The bill, if enacted, would eliminate a loophole that allows investment managers to pay the lower 23.8 percent capital gains tax rate on income received as compensation, rather than the ordinary income tax rates of up to 40.8 percent if the income was taxed as wages.
“When wealthy investors have loopholes that give them a lower tax rate than hardworking Southwest Washington families, it’s a serious matter of fairness,” Gluesenkamp Perez said. “Our legislation would ensure carried interest income is taxed at ordinary rates – which is an important step toward leveling the playing field in our tax system. It’ll help us generate revenue to take on our deficit and support critical programs rural communities rely on.”
The legislation is endorsed by Communications Workers of America, Americans for Tax Fairness, the American Federation of Teachers (AFT), Public Citizen, American Federation of State, County and Municipal Employees (AFSCME), Alliance for Retired Americans, Americans for Financial Reform, Take on Wall Street, Patriotic Millionaires, 20/20 Vision, Main Street Alliance, American Federation of Government Employees, Small Business Minority, Economic Policy Institute, and the National Women’s Law Center.
“The carried interest loophole, which allows hedge fund managers to pay a lower rate on their taxes than ordinary working people, is terrible policy.

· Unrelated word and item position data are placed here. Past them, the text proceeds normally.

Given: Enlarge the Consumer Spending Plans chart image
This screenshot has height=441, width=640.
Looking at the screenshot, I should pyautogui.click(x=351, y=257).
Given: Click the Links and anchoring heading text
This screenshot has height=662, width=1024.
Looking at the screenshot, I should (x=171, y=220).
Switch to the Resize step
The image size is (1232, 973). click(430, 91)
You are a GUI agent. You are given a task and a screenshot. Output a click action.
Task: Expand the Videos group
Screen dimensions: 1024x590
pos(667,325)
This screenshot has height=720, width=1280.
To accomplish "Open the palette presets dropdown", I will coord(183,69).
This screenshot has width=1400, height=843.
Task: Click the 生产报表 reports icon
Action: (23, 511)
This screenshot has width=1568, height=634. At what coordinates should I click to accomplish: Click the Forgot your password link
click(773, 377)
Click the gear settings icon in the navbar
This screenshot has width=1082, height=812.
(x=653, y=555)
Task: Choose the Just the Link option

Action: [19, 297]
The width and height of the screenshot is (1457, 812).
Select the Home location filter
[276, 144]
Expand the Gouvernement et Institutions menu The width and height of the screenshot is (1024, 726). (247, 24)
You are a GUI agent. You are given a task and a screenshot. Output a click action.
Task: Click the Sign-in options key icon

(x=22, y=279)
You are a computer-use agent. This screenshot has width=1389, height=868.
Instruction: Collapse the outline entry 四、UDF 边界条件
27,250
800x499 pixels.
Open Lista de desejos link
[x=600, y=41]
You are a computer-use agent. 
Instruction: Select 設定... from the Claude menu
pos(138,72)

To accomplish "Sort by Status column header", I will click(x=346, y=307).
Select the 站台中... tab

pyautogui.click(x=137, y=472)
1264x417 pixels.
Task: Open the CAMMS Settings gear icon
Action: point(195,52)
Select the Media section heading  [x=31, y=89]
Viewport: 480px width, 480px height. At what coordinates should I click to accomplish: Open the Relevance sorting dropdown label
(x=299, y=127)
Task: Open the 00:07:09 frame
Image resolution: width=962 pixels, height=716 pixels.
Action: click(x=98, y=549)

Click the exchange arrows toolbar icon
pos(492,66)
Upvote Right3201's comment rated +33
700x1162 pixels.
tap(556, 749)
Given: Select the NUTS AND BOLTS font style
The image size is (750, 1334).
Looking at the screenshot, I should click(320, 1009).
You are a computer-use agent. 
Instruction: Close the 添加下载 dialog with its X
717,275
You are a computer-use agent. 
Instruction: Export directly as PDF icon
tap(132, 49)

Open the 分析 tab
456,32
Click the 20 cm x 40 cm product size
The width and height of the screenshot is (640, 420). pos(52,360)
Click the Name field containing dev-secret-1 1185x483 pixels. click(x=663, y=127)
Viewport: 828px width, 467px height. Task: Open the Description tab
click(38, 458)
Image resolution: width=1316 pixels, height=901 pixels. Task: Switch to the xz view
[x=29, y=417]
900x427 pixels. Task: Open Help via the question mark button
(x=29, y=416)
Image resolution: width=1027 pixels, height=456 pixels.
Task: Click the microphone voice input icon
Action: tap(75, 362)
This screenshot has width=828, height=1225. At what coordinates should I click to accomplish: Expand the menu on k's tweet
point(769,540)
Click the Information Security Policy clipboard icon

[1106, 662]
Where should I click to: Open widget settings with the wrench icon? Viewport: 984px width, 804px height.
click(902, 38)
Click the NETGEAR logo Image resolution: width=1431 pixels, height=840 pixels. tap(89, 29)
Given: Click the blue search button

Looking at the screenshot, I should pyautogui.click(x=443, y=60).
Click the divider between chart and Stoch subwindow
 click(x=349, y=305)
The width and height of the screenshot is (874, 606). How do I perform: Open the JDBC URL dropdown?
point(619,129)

There is no sound economic rationale for imposing a lower tax rate on the fees private equity managers charge their customers than the rates working-class Americans pay,” Beyer said. “This bill would close a loophole, raise revenue, and make our tax code fairer.”
Companion legislation from U.S. Sen. Tammy Baldwin (D-WI) has been introduced in the Senate.
“The carried interest tax loophole stands as one of the most glaring examples of how the ultra-wealthy exploit and rig our broken tax system to their advantage,” said David Kass, executive director of Americans for Tax Fairness. “This change is long overdue and represents a critical step toward a fairer tax system that ensures these uber-wealthy individuals pay their fair share like everyone else.”